Architecture

ipfs-search consists of the following components:

  • Sniffer

  • Queue

  • Crawler

  • Metadata extractor

  • Search backend

  • API

  • Frontend

Sniffer

The sniffer listens to gossip between our IPFS node and others and adds hashes for which a provider is offered to the hashes queue, filtering for (currently) unparseable data and items recently updated.

Queue: RabbitMQ

RabbitMQ holds a files and a hashes queue with items to be crawled, in a soon-to-be well-defined JSON-format.

Metadata extractor: ipfs-tika

IPFS-TIKA uses the local IPFS gateway to fetch a (named) IPFS resource and streams the resulting data into an Apache TIKA metadata extractor.

It currently extracts body text up to a certain limit, links and any available metadata. In the future we hope to detect the language as well.

Search backend: OpenSearch

Any crawled items will be stored in OpenSearch, which has a custom mapping defined to prevent the many returned metadata fields from all being indexed (for obvious efficiency reasons).

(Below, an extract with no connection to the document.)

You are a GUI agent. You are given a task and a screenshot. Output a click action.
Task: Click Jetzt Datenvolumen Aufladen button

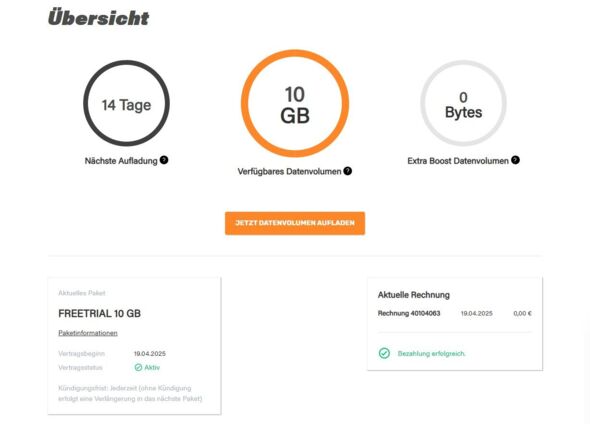[295, 223]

It has been found that it is necessary to regularly update the index to circumvent occasional problems with indexing, performance, queries or other factors.

API

The API provides a layer on top of the search backend, providing filtered output and a limited query functionality, as well as reformatting the resulting items.

In the near future we hope to provide an endpoint for adding new items to the crawl queue as well.

Frontend

The frontend is nothing more than a static front to the search API.